SOURCE MATERIAL:

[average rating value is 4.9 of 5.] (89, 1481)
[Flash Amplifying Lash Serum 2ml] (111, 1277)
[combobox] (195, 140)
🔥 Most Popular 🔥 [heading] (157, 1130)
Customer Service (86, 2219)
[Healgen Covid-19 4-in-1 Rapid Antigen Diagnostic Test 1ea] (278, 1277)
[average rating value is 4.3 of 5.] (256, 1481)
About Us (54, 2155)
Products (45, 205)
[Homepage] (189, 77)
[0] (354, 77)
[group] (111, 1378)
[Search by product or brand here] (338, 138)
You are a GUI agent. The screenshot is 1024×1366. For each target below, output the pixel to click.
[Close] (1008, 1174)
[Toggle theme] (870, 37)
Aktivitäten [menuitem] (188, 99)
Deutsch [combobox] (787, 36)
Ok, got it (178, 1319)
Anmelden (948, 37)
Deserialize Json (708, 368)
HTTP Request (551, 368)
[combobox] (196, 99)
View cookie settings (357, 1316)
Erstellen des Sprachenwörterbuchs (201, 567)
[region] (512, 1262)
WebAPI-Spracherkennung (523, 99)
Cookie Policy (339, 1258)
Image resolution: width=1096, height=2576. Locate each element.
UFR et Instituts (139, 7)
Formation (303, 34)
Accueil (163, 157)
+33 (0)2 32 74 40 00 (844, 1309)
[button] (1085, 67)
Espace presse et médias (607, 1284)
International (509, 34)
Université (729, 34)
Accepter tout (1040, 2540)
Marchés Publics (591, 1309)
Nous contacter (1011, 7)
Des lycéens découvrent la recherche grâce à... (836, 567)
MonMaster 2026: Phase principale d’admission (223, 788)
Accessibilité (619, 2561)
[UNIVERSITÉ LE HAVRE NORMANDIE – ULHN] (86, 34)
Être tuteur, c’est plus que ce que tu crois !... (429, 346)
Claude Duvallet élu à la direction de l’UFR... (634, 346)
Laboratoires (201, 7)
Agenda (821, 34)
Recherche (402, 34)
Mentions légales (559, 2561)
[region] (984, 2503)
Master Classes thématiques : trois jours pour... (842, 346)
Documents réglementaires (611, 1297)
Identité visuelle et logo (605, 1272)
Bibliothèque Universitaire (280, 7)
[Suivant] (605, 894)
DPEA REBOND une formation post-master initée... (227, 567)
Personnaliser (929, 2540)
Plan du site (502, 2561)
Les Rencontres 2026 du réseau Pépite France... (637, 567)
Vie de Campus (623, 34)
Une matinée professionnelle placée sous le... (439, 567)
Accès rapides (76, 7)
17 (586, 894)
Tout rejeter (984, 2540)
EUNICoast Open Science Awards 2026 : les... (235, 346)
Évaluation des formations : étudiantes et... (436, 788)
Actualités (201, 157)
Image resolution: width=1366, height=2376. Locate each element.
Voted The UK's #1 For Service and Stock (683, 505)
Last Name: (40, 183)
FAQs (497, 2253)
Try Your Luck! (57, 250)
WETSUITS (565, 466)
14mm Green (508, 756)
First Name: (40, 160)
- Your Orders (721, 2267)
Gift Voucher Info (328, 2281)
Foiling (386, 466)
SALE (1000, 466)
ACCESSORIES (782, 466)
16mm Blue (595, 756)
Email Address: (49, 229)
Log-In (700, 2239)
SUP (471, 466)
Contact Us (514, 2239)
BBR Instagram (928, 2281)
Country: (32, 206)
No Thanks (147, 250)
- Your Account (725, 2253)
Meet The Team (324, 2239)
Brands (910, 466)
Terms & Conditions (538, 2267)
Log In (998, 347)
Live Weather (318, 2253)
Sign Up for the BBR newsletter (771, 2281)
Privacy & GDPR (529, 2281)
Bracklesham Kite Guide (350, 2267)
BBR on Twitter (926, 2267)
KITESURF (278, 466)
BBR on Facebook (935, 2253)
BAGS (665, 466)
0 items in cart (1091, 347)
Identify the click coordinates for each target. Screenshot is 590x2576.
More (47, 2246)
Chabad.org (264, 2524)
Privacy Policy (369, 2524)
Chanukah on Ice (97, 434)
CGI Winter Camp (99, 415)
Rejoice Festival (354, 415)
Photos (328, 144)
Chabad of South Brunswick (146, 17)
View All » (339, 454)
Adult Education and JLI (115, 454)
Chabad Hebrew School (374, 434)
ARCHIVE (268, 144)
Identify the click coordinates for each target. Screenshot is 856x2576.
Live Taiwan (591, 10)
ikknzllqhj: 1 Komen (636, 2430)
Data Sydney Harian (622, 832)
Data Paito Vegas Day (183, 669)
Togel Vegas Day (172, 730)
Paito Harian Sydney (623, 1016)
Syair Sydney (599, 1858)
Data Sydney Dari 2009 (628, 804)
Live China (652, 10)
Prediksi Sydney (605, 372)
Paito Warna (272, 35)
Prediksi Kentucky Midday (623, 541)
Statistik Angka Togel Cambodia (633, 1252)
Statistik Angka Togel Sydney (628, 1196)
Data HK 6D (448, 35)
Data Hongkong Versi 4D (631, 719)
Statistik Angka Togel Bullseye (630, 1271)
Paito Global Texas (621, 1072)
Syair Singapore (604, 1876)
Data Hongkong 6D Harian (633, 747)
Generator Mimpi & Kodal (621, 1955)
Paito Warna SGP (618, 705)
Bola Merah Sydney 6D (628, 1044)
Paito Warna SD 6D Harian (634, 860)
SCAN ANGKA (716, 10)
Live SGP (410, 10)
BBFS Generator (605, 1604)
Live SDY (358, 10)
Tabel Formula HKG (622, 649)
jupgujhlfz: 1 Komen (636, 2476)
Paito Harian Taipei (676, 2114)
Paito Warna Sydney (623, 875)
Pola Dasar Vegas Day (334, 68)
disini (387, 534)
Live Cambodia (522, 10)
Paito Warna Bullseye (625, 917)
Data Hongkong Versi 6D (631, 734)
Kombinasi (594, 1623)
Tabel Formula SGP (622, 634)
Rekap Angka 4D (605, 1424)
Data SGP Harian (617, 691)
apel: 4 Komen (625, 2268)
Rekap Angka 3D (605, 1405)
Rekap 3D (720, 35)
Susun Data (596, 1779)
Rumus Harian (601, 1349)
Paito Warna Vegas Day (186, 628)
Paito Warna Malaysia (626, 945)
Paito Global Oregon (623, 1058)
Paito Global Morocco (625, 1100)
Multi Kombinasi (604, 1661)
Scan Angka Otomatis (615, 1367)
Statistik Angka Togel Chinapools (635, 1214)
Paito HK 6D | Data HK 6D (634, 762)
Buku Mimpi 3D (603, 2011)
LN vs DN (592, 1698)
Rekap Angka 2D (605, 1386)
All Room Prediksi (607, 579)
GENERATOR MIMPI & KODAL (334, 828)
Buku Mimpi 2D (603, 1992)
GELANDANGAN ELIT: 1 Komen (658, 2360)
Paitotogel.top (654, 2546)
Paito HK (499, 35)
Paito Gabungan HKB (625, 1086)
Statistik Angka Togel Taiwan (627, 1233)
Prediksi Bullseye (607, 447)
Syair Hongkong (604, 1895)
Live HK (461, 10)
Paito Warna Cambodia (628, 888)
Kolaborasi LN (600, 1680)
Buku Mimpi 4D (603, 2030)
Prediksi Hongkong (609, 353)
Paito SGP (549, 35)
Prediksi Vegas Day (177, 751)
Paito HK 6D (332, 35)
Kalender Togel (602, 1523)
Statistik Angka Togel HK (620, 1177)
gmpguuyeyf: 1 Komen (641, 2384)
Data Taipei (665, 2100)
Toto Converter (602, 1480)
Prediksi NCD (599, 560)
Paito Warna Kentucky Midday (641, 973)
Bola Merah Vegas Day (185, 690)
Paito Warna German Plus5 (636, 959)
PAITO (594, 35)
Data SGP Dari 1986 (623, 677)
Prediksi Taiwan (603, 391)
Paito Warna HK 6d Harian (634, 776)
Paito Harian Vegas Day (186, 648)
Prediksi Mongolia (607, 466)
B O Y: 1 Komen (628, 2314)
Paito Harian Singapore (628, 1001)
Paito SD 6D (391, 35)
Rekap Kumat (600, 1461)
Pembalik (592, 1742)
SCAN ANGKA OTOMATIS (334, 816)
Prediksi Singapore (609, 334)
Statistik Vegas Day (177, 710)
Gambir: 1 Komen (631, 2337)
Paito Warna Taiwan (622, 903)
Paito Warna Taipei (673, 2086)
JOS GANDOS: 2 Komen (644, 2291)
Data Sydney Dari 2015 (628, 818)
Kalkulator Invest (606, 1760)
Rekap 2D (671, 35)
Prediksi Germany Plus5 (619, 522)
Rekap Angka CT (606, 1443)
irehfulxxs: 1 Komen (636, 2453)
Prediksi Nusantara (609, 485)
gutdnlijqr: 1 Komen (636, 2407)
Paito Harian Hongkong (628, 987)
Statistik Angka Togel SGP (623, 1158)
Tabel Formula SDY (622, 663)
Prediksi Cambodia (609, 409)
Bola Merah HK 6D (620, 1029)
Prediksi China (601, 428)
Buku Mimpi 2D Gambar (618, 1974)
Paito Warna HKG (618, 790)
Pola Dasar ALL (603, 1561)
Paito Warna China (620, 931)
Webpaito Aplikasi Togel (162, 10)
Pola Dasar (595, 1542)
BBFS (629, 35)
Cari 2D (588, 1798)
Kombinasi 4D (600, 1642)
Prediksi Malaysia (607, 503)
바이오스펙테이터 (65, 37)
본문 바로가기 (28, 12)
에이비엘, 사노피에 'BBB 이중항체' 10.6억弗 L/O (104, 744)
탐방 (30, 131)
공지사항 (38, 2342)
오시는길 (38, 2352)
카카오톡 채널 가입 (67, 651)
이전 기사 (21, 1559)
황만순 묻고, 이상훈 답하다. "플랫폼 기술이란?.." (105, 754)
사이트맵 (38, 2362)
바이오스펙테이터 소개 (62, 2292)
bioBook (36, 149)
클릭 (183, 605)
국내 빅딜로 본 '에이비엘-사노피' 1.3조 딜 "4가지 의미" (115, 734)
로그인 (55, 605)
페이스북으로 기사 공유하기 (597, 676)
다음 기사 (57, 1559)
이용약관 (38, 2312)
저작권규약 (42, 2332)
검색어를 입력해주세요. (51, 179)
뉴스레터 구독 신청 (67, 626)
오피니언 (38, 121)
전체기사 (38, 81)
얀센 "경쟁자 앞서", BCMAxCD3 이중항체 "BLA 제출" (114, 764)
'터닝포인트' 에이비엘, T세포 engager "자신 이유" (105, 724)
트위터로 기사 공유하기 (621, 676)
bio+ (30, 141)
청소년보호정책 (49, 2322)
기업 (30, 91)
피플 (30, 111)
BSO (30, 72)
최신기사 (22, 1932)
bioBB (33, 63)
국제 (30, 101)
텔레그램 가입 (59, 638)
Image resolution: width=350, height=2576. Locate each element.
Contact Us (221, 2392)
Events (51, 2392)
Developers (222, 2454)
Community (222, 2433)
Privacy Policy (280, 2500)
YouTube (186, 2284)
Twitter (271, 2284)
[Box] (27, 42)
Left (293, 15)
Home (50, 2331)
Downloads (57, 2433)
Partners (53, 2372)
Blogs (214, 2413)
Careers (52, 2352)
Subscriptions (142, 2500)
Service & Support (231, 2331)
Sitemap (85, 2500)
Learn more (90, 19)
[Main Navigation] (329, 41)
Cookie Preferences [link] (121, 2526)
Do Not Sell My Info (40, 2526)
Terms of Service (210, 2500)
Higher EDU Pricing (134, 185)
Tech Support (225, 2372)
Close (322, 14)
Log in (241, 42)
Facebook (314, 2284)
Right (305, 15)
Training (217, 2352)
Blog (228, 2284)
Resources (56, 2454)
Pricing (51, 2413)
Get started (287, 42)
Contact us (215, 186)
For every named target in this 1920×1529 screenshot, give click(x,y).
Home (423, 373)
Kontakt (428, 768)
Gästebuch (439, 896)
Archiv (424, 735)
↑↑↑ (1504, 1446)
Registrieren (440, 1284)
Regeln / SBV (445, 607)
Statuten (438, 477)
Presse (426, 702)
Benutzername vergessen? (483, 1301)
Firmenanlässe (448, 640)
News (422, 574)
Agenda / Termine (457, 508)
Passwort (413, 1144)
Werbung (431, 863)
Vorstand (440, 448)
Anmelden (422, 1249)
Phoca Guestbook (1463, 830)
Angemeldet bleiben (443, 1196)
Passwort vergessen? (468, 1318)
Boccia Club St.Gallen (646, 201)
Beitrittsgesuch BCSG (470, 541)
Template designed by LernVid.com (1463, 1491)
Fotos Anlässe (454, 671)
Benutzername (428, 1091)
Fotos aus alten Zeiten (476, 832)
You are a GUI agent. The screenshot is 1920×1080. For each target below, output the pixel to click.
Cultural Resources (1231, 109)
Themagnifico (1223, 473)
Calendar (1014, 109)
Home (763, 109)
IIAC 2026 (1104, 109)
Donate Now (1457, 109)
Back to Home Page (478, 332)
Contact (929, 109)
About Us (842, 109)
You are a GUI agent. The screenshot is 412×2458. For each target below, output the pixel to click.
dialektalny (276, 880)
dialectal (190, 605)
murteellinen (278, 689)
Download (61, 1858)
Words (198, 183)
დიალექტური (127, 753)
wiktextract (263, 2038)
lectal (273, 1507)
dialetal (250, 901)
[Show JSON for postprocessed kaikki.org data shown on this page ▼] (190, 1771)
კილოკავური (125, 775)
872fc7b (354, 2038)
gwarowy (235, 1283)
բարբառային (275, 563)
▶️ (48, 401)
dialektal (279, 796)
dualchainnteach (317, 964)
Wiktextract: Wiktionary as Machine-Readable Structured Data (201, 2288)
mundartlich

TASK TO COMPLETE: Look above for the line holding "Tech Support (225, 2372)" and the line holding "Agenda / Termine (457, 508)", then output exactly those two lines and every line between them, nothing more.

WRITTEN SOLUTION:
Tech Support (225, 2372)
Close (322, 14)
Log in (241, 42)
Facebook (314, 2284)
Right (305, 15)
Training (217, 2352)
Blog (228, 2284)
Resources (56, 2454)
Pricing (51, 2413)
Get started (287, 42)
Contact us (215, 186)
For every named target in this 1920×1529 screenshot, give click(x,y).
Home (423, 373)
Kontakt (428, 768)
Gästebuch (439, 896)
Archiv (424, 735)
↑↑↑ (1504, 1446)
Registrieren (440, 1284)
Regeln / SBV (445, 607)
Statuten (438, 477)
Presse (426, 702)
Benutzername vergessen? (483, 1301)
Firmenanlässe (448, 640)
News (422, 574)
Agenda / Termine (457, 508)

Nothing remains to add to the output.